House Republicans Move to Protect Their Leader
By CARL HULSE and DAVID E. ROSENBAUM
Published: November 17, 2004
WASHINGTON, Nov. 16 - Fresh from election gains, House Republicans moved Tuesday to consider a change in party rules that would prevent their majority leader, Tom DeLay, from having to step down from his leadership position should he be indicted in an investigation in Texas.
As House and Senate members returned to finish remaining business for this year and organize for 2005, an aide to Representative Henry Bonilla, Republican of Texas, said Mr. Bonilla had filed a proposal to overturn a Republican rule that requires a member of the leadership to step down temporarily if facing a felony indictment.
Party lawmakers could take up the proposal on Wednesday.
Republicans adopted the rule in the 1990's, when they were in the minority and were trying to put the focus on investigations of prominent Democrats. They say a rule change is justified because the investigation involving Mr. DeLay, who was re-elected majority leader on Tuesday, is politically inspired.
The Republicans say they want to eliminate the chance for a prosecutor to be able to force Mr. DeLay from his post by obtaining an indictment.
"Congressman Bonilla's rule change is designed to prevent political manipulation of the legislative process," Taryn Fritz Walpole, a spokeswoman for the lawmaker, said.
Ms. Walpole said she did not have the specifics of the plan.
Mr. DeLay's office said he was not taking a stand on the initiative, which his fellow Republicans discussed in a party conference. "The majority leader believes members of the conference should come to their own conclusions on this issue and that the conference should work its will without his exerting undue influence one way or the other," his communications director, Stuart Roy, said.
House Democrats said the potential change reflected the opposition's view on ethical behavior.
"If Republicans believe that an indicted member should be allowed to hold a top leadership position in the House of Representatives, their arrogance is astonishing," the House minority leader, Nancy Pelosi of California, said in a statement.
Mr. DeLay received back-to-back admonishments by the House Ethics Committee in the weeks before the election, angering some House allies who said the findings were political even though the panel was bipartisan. As the architect of disputed redistricting in Texas that toppled five Democratic incumbents, Mr. DeLay was instrumental in House Republicans' gaining a handful of seats on Nov. 2.

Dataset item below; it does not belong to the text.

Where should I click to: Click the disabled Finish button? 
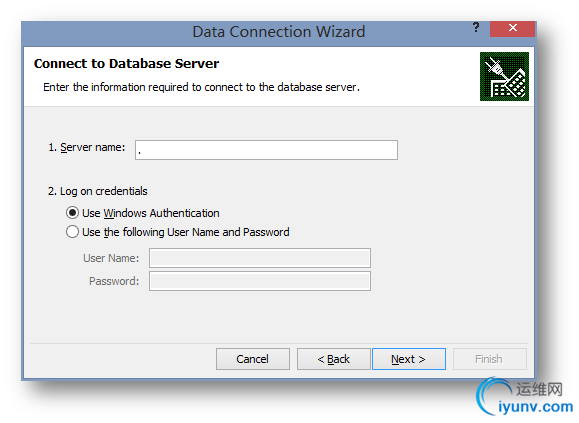(489, 359)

The investigation in Austin has resulted in the indictments of three allies of Mr. DeLay and several companies accused of illegally using corporate campaign contributions to help Republicans win state legislative seats, a move that cleared the way for redistricting.
As House Republicans dealt with that question, Senate Democrats officially chose new leadership to steer them through the more heavily Republican Congress.
And a veteran Senate Republican battled to save his chairmanship in a first test of new conservative power.